■ **What to work on**
[a] Translate this sentence from the notes on InputFormat and OutputFormat into German: "Key method is sort() which calls mergePass() as 1st pass, then repeatedly calls sortPass() until it has one output file."
[b] Write the next part of the notes on InputFormat and OutputFormat, starting after their last sentence.

Key contribution is prepare() that copies all input files from many hosts.
Note this code is not part of child process. only !Task.run()() is run by child.


== InputFormat ==

!InputFormat is an interface for instantiating file splits and the
readers for map task.

   * !FileSplit[] getSplits(), creates an array of !FileSplit for the
     job. A !FileSplit is a span of a given file.
   * !RecordReader getRecordReader(), creates a reader for a given split.

Note the resuling split count can be more than what the config says,
as a split boundary can be drawn around DFS block. This is actually
implementation offered by !InputFormatBase, which then gets specialized
into !SequenceFileInputFormat.

== OutputFormat ==

!OutputFormat is an interface for instatiating writer for consuming
output of reduce task.

   * !RecordWriter getRecordWriter(), creates a writer for a given job.

== io.SequenceFile.Sorter ==

Key method is sort() which calls mergePass() as 1st pass, then
repeatedly calls sortPass() until it has one output file.

■ **Dataset content**
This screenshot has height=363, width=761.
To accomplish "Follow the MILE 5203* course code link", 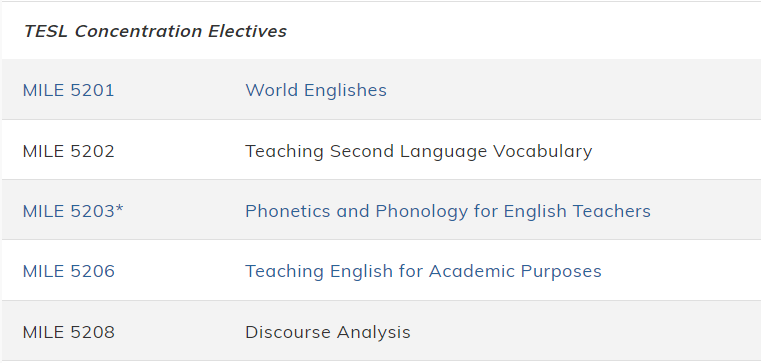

■ **Written responses**
[a] Die zentrale Methode ist sort(), die im ersten Durchlauf mergePass() aufruft und danach wiederholt sortPass() aufruft, bis nur noch eine Ausgabedatei übrig ist.

[b]
One thing to note is that this class uses the output file in unoffical
way. A pysical file contains multiple segments that becomes input for
merge for next phase. Each segment is in !SequenceFile format. 

The container file is named with numeric suffix that represents pass
id.  sortPass() thus creates file.0 that contains a large number of
segments. Then each of next pass reduces the segments by merging a
subset of segments from the input file.

== JobTracker ==

!JobTracker is a daemon per pool that administers all aspects of mapred
activities.

===== jobs =====

!JobTracker keeps all the current jobs by containing instances of !JobInProgress in:

   * jobs: map from jobid string to !JobInProgress
   * jobsByArrival: same set of !JobInProgress ordered by arrival time

Main methods that access the two above are:

   * submitJob(): creates/adds a !JobInProgress to jobs and jobsByArrival
   * pollForNewTask(): takes a task tracker id and finds a task by
     going through jobsByArrival. A job is selected only when its
     predecessor is running.
   
===== task tracker and tasks: =====

   * taskTrackers: map from task tracker id string to !TaskTrackerStatus
   * trackerToTaskMap: map from task tracker id string to a set of task id strings
   * taskidToTrackerMap: reverse of the above. map from taskid to tracker id string.

Note there is no map from taskid string to !Task instances.

===== TaskInProgress: =====

   * taskidToTIPMap: map from task id string to TIP instance

Note !JobInProgress also has all tip's.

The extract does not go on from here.